As for a practical technical approach to the merger of DMS and OMS, the agency suggests that a time of flight camera combined with in-vehicle radar and a driver-facing camera could work. However, it concedes that this would require automakers to install additional hardware in different locations in the car. Developers could also harness artificial intelligence and machine learning to ‘learn’ as many traits of driver distraction from as many different angles as possible. This would mean cameras could be placed in a greater range of places as opposed to simply in front of the driver. But there are drawbacks here, too, mainly in the lack of precision from these cameras.
Bread and butter
The merger of DMS and OMS and the move towards autonomous vehicles will keep technology developers very busy in the years to come, but these companies will also need to stick with the bread and butter technology that pays for future developments. For Seeing Machines, a big part of that is its fleet business. The Guardian system, an aftermarket DMS for trucks, generally intervenes in more than 100,000 fatigue events every year. The current COVID-19 pandemic, and the subsequent heightened demand for delivery and trucking services, has thrown this technology into the spotlight.
“The majority of our fleet customers transport fast-moving consumer goods, and 95% of them have avoided any negative financial impact from COVID-19. In fact, most are profoundly affected in a positive way,” explained McGlone. Data from the company’s global customers confirms that truckers are now covering more distance and putting in longer hours to meet demand. Specifically, 35% of fleets are recording longer distances travelled every day, 31% are operating for longer hours and 32% are operating more vehicles. The knock-on effect of that is worrying, as it dramatically increases the risk of fatigue. In fact, 42% of the company’s fleets are reporting more fatigue and distraction events each day.
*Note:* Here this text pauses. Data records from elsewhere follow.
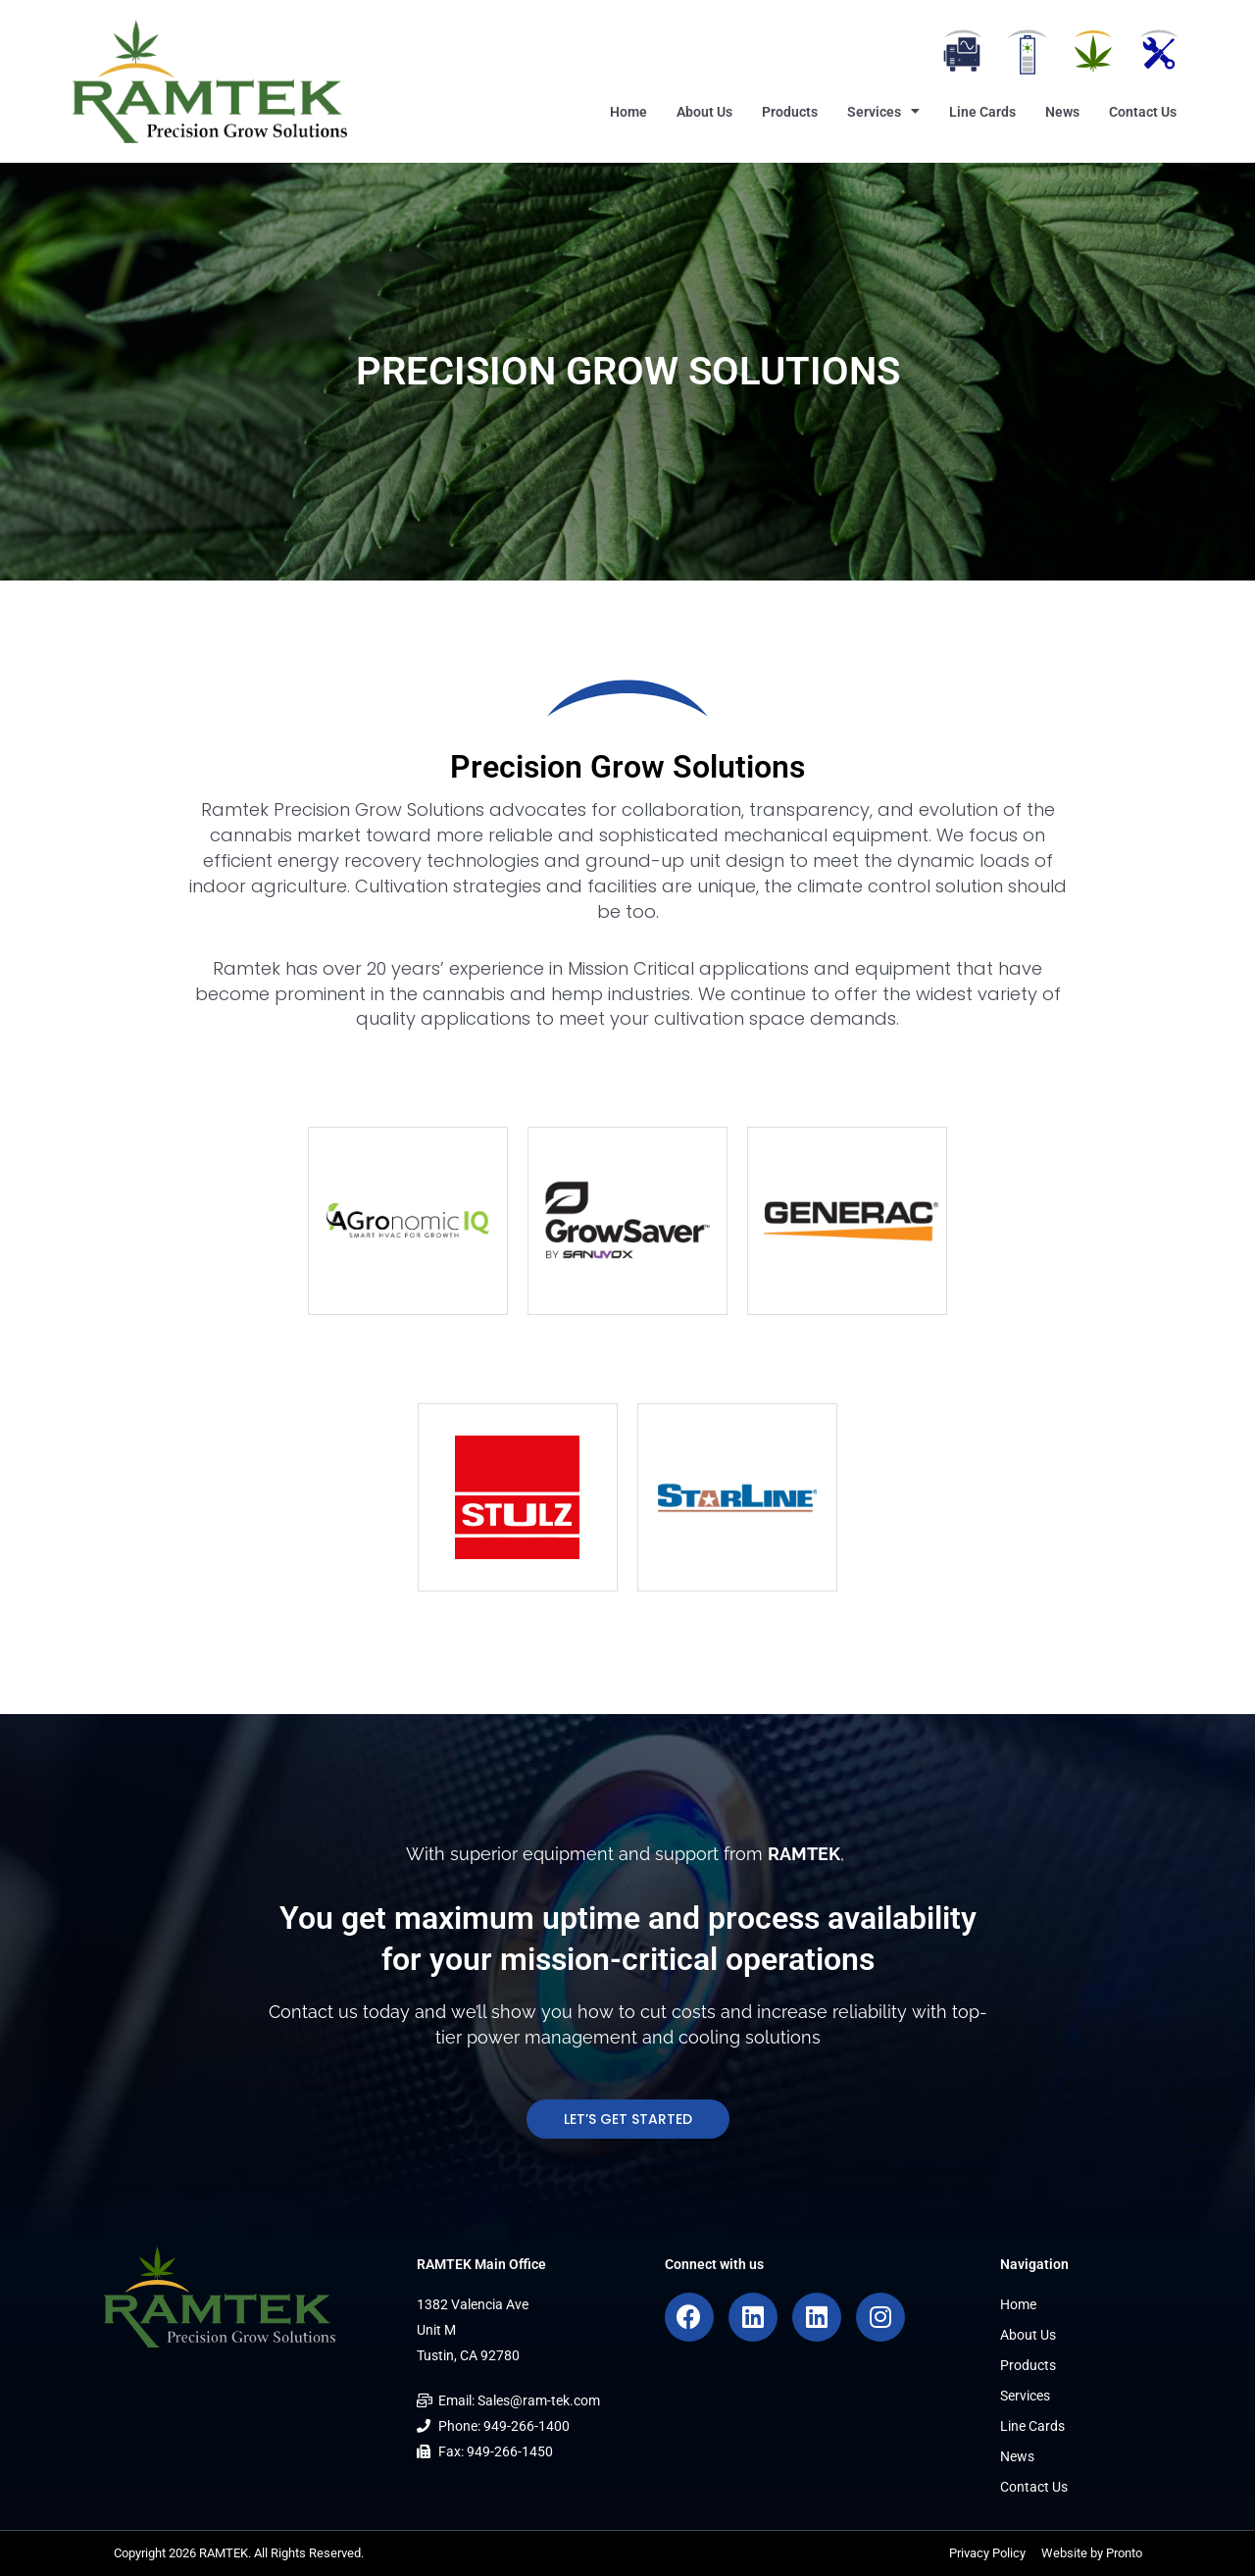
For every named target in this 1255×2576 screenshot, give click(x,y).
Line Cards (982, 112)
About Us (704, 112)
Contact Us (1143, 112)
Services (883, 111)
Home (628, 112)
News (1062, 112)
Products (790, 112)
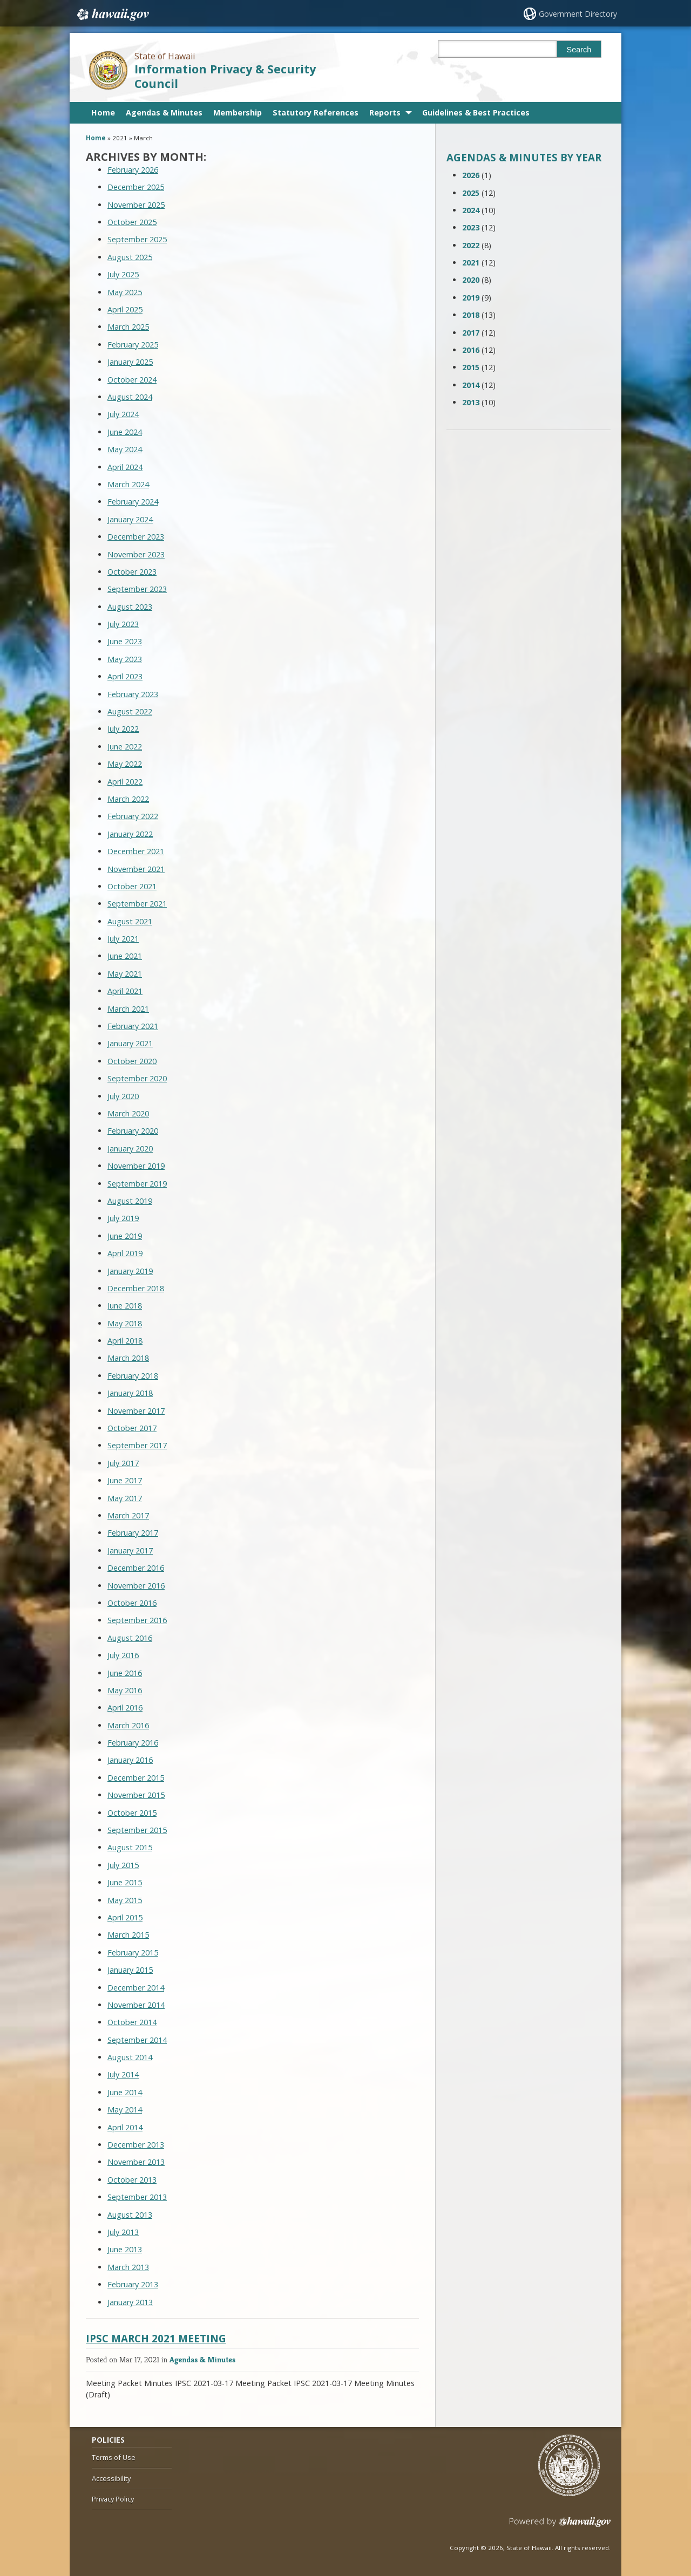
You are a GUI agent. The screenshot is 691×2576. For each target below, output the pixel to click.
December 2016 (135, 1568)
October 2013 (132, 2180)
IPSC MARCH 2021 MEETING (156, 2338)
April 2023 (125, 676)
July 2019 (123, 1218)
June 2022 (124, 746)
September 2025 (137, 239)
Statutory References (315, 112)
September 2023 (137, 589)
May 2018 (124, 1323)
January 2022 (130, 834)
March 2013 (128, 2267)
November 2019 (136, 1166)
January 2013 (130, 2302)
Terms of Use (114, 2457)
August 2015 (129, 1847)
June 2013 (124, 2249)
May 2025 (124, 292)
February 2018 (132, 1376)
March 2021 (128, 1009)
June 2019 (124, 1236)
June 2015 (124, 1882)
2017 (470, 333)
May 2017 (124, 1498)
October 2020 (132, 1061)
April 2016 (125, 1707)
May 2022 (124, 764)
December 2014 (135, 1987)
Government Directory (578, 14)
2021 (470, 262)
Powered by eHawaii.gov (560, 2526)
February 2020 (132, 1131)
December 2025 (135, 187)
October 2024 (132, 379)
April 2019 (125, 1253)
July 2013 (123, 2232)
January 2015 (130, 1970)
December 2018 (135, 1288)
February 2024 (132, 501)
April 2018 (125, 1340)
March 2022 (128, 799)
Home (103, 112)
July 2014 (123, 2074)
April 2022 (125, 781)
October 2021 (132, 886)
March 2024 (128, 484)
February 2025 (132, 344)
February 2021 (132, 1026)
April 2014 (125, 2127)
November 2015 (136, 1795)
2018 (470, 315)
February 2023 (132, 694)
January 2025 (130, 362)
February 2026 (132, 170)
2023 (470, 227)
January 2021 (130, 1043)
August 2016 (129, 1638)
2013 (470, 402)
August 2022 (129, 711)
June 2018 (124, 1305)
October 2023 (132, 572)
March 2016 (128, 1725)
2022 (470, 245)
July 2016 (123, 1655)
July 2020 (123, 1096)
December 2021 (135, 851)
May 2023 (124, 659)
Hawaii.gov (112, 14)
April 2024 (125, 467)
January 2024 (130, 519)
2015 (470, 367)
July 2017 (123, 1463)
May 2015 (124, 1900)
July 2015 (123, 1865)
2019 (470, 297)
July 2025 (123, 274)
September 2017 (137, 1445)
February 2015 (132, 1952)
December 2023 (135, 536)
“Our problem as a business today is that we can’t gain access to the fleets because they are so busy,” McGlone told Automotive World. “They are simply not off the road long enough to install our equipment.” Some customers may have only installed Guardian in half of the fleet before activity levels picked up, and they haven’t had the time to install the remaining units they purchased. Then there are other fleets that have been in sales talks but have not yet closed on the deal. “As a result, we’ve seen a decline in fleet business,” he explained. “It’s because they are busy, not that they are broke.”
While the company is optimistic that installations will pick up once fleet activity returns to more normal levels, near-term steps clearly need to be taken. For all suppliers, that likely means rethinking current cost structures and resetting conditions in commercial fleet agreements in a way that ensures long-term profitability. At Seeing Machines specifically, this entails the introduction of a four-day working week and a 20% salary cut for employees. The Chief Executive is also taking a 20% pay cut and deferring bonuses. With measures like these, McGlone is confident the company will be able to weather the current financial storm and emerge in a solid position.
Most importantly, the underlying demand for DMS has only strengthened. The focus for system providers will be on positioning themselves to take advantage of that in both the near and long term.